Todd Poer, facilities manager of the Payson Unified School District (PUSD) told that story along with singing Miss Shari’s praises at a recent school board meeting where he honored her for her service.

“If a bus is clean, it runs better,” she said.

Besides polishing her bus, he said she makes sure it remains in tip-top condition from the inside to under the hood.

Miss Shari (she only wants to be known by the title the kids have given her) said she started her bus-driving career on a whim.

“One day I was looking in the newspaper and saw a ‘PUSD bus driver wanted’ ad — I came in and interviewed,” said Miss Shari. “I committed to two years.”

That was 15 years ago.

She said she just kept signing her contract every year for the “fabulous part-time job,” but at the end of this school year she has decided to retire. She and her husband plan on taking their RV out and seeing the country.

Miss Shari and her husband moved to Payson after retiring from owning an Exxon station and selling real estate in Tucson for 36 years.

“We decided to move to Payson after an anniversary weekend at the Majestic Mountain Inn,” she said.

Her husband decided to continue selling real estate and she wanted to keep busy too. The bus driver position was the perfect part-time job. Early morning routes, a long break in the middle of the day to get chores and shopping done and then the afternoon routes and she was home in time to get dinner going.

Besides that, Miss Shari said the kids made it a special job.

“They have taught me more than I’ve ever dreamed — and they have kept me mentally young,” she said.

Miss Shari calls her bus the turtle bus because, “the little guys get confused with numbers, but they remember an animal.”

She has turned the turtle into her mascot gluing a passel of the toys above her driver’s side window.
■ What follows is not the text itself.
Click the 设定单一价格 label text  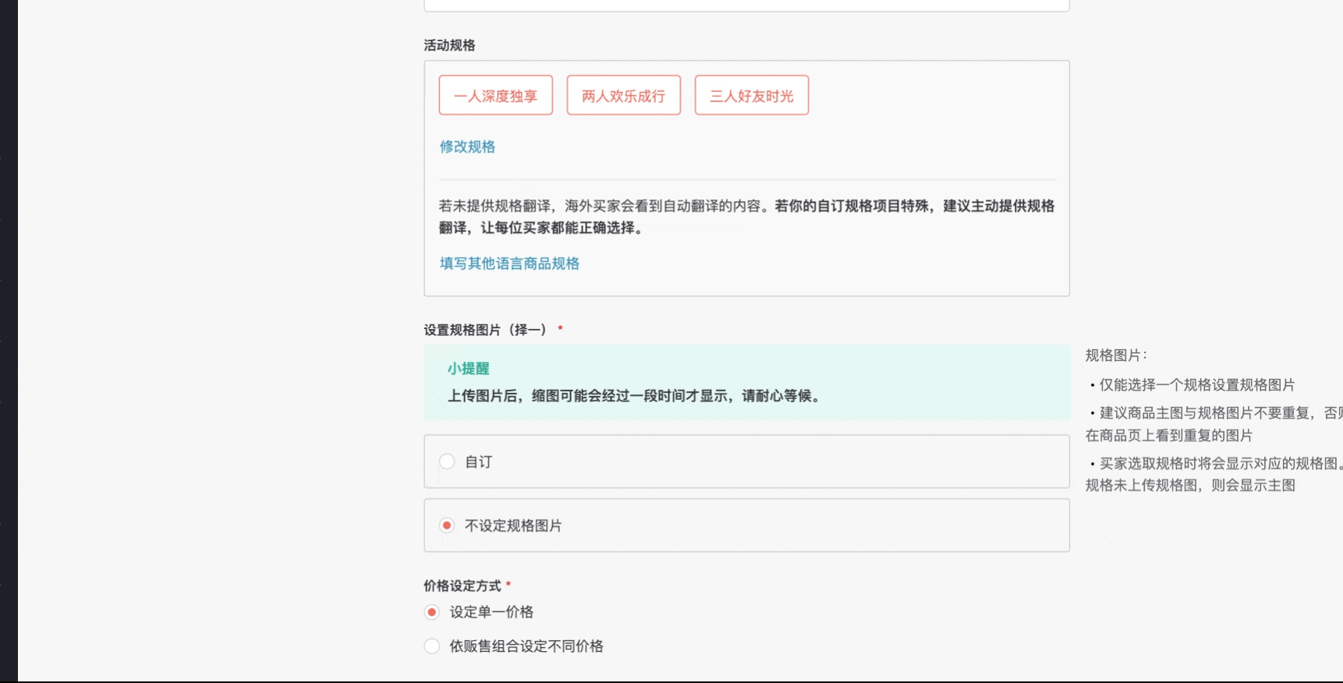coord(491,612)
Yet her ability to connect with the kids works well because she has no problems setting boundaries.

As a mother of four, she had no problems speaking softly, but carrying a big stick, Miss Shari said.
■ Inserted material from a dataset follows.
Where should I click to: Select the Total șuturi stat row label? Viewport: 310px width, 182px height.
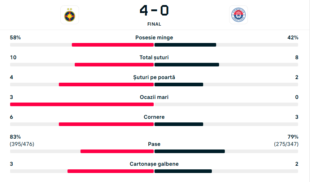point(154,57)
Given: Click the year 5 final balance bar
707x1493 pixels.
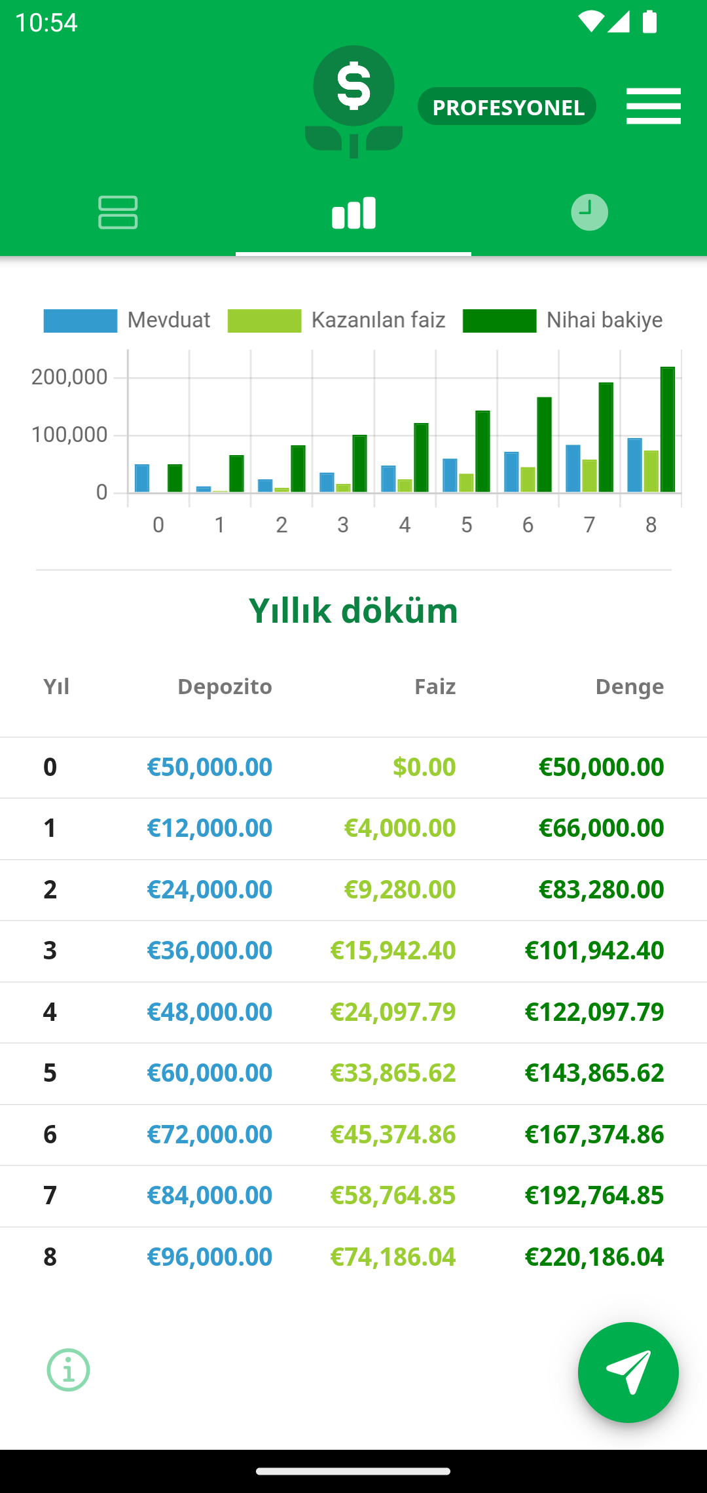Looking at the screenshot, I should [x=483, y=452].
She listens to and respects the children riding her bus, but when required, she asserts herself.

“The main thing is keeping them safe,” said Miss Shari.

She said sometimes it would come to the point when she had to intervene if children put others in danger or were being cruel. She would bring the bus to a stop and write tickets.

A couple of times she had to call the police.

But she loves the new security cameras — they have improved the culture on the bus.

“Well, it’s improved (discipline),” she said. “One day they noticed the cameras, it was mostly the big kids, and they said, ‘Miss Shari, what are those? Are they working right now?’ I told them they work as soon as I turn the bus on,” she said.

She loves her job and feels a little humbled by the attention and praise Poer gave her.

“It’s a huge responsibility to drive a bus, all the bus drivers deserve an award,” said Miss Shari.